Relationships between beliefs about medications and adherence.

School of Medicine, George-town University, Washington, DC, USA.
American journal of health-system pharmacy: AJHP: official journal of the American Society of Health-System Pharmacists (Impact Factor: 2.1). 04/2009; 66(7):657-64. DOI: 10.2146/ajhp080064
Source: PubMed

ABSTRACT The relationships between beliefs about medications, health literacy, and self-reported medication adherence are examined.
Patients from an inner-city hospital pharmacy completed an in-person, interviewer-assisted questionnaire that included the Morisky 8-item Medication Adherence Scale (MMAS-8), the Beliefs About Medicines Questionnaire (BMQ), and the Rapid Estimate of Adult Literacy in Medicine (REALM).
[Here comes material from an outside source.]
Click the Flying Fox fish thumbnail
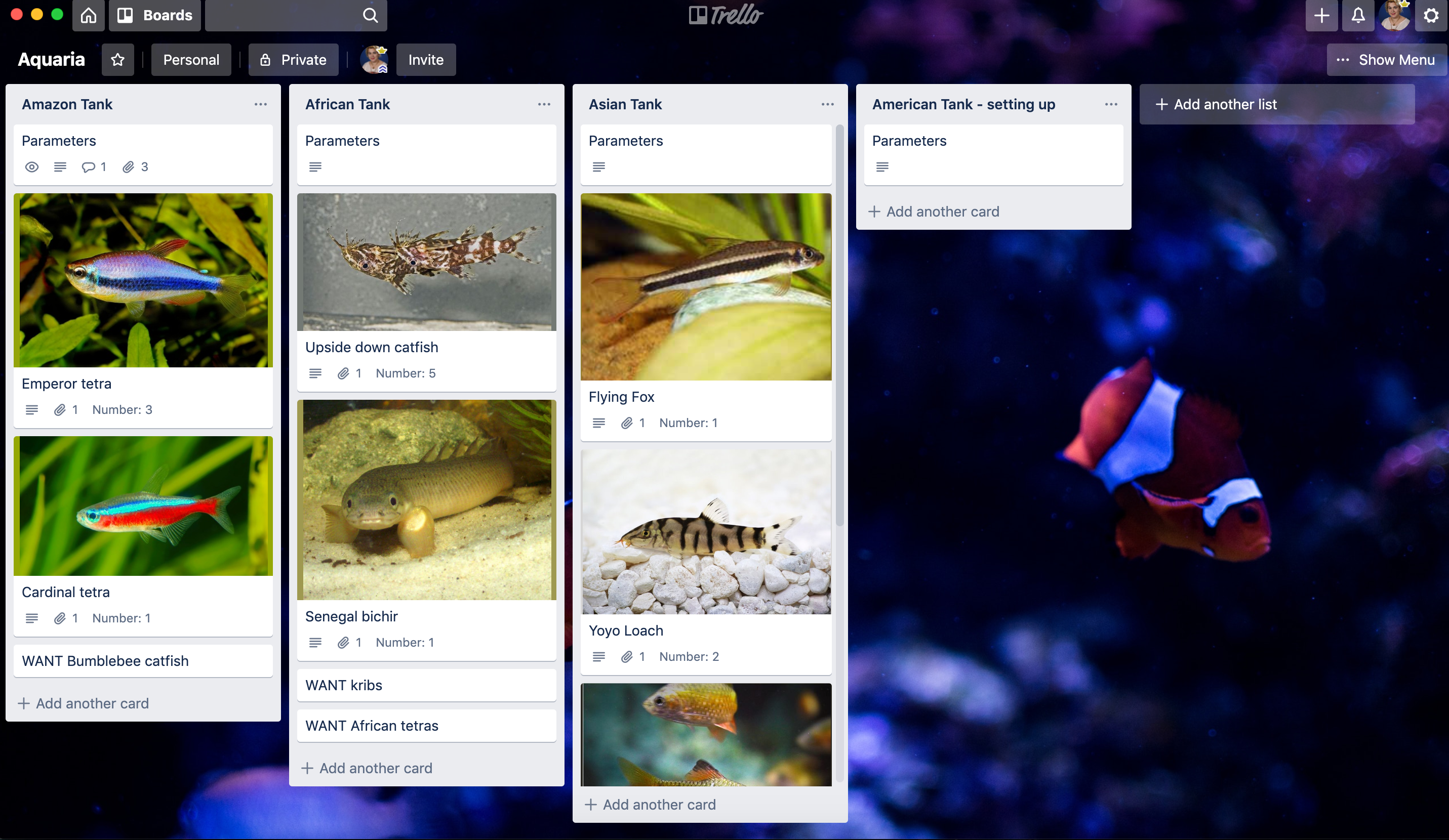 coord(707,287)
Multivariable logistic regression was used to determine predictors of self-reported medication adherence as determined by the MMAS-8. Variables included in the model were summary scores from the BMQ, REALM, and patient or regimen characteristics that were significantly associated with the MMAS-8.
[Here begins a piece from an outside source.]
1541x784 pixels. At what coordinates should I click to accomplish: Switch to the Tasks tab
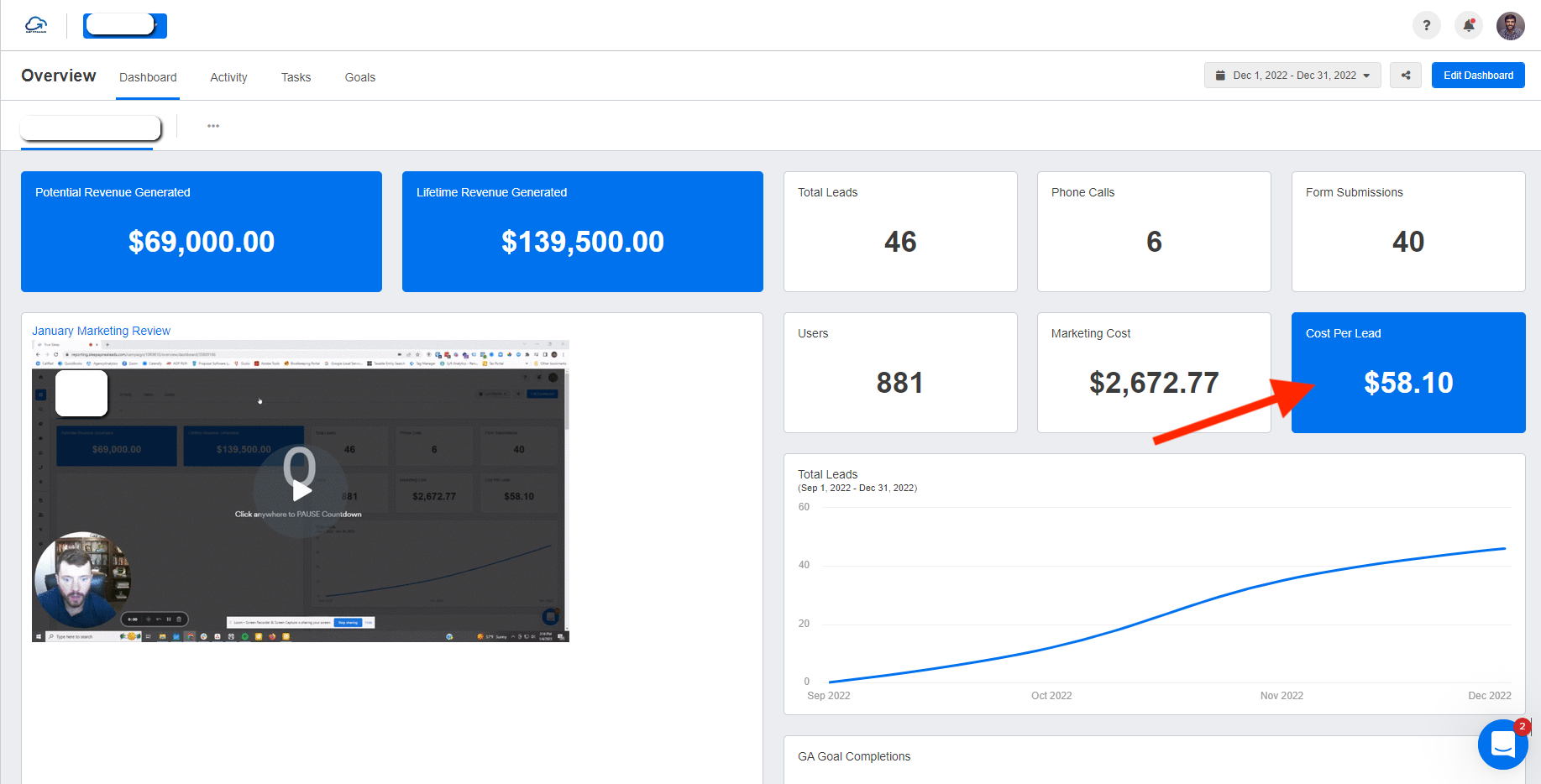coord(296,77)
A majority of the 275 study participants were African-American (86.2%), were women (73.1%), and could read at less than a high school reading level (59.7%). The average age was 53.9 years. Approximately half of the patients (52.7%) reported low medication adherence (MMAS-8 score of >2). Multivariate analyses indicated several factors were associated with low self-reported adherence, including negative beliefs about medications, younger age, low medication self-efficacy, and hyperlipidemia. Health literacy was not independently associated with beliefs or adherence.
Patients who had negative beliefs about medications, who were <65 years of age, or who had low medication self-efficacy reported low medication adherence.